エグゼクティブサマリー

非構造化データは膨大な量にのぼり、しかも増え続けています。そして、ビジネスに関連する情報の多くが(ほとんどがEメール、レポート、記事、カスタマーレビュー、顧客ノート、ソーシャルメディアへの投稿などのテキストデータであり、そのほか音声、動画、リモートシステムの監視データなどを含む)非構造化データであるといわれています。

  • ビジネス データイメージ

非構造化データは、従来のデータ管理ツールを使ってデータから価値を引き出そうとする企業にとっては多くの課題を伴います。まず検索、分析、クエリを簡単に実行することができず、特に転送中はその傾向が顕著になります。またデータ自体が複雑であるため分析的なインサイトを得るための処理に問題が生じます。さらに可視性とコントロール性の欠如が、ガバナンスやデータセキュリティに関する様々な問題を引き起こします。

非構造化データを(構造化ファイルや半構造化ファイルと併せて)効果的に取り込むことができる最新のデータ管理プラットフォームは、より完成されたデータアナリティクスを可能にしたり、また意思決定のための効果的なインサイトが得られるなど重要なメリットを提供します。効果的なソリューションは、データサイロの排除、迅速かつフレキシブルなデータ処理、シンプルかつセキュアなアクセス性という3つの中核的機能を備えている必要があります。

データ管理の進化

企業や政府などがコンピュータに投資する理由は、そのデータの分析力にあります。戦術的かつ戦略的に優位に立つためのインサイトを引き出すことが常に目標とされています。初期のコンピュータは専ら、当時入手可能だった小量の生データを基に長く難しい数学の問題を解くために使われていました。

しかし現在では、さまざまなソースから大量のデータが入手でき、その形式も構造化、半構造化、非構造化などさまざまです。従来のデータ管理技術は複数のデータ形式全てに対応できないため、企業はすべてのデータから最大の価値を得るための新たな方法を模索し始めています。どんな形式のデータも等しく重要であり、完全な分析結果を得るにはすべての形式のデータをカバーしなければなりません。

**提示資料**
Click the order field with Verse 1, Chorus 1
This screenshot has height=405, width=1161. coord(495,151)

* * *

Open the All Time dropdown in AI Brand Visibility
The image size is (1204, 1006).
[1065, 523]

**求められる作業**
非構造化データについての文章のうち、「企業や政府などがコンピュータ」から「カバーしなければなりません。」までをすべて、一字一句たがえずに書き写してもらえますか？

**解答は以下**
企業や政府などがコンピュータに投資する理由は、そのデータの分析力にあります。戦術的かつ戦略的に優位に立つためのインサイトを引き出すことが常に目標とされています。初期のコンピュータは専ら、当時入手可能だった小量の生データを基に長く難しい数学の問題を解くために使われていました。

しかし現在では、さまざまなソースから大量のデータが入手でき、その形式も構造化、半構造化、非構造化などさまざまです。従来のデータ管理技術は複数のデータ形式全てに対応できないため、企業はすべてのデータから最大の価値を得るための新たな方法を模索し始めています。どんな形式のデータも等しく重要であり、完全な分析結果を得るにはすべての形式のデータをカバーしなければなりません。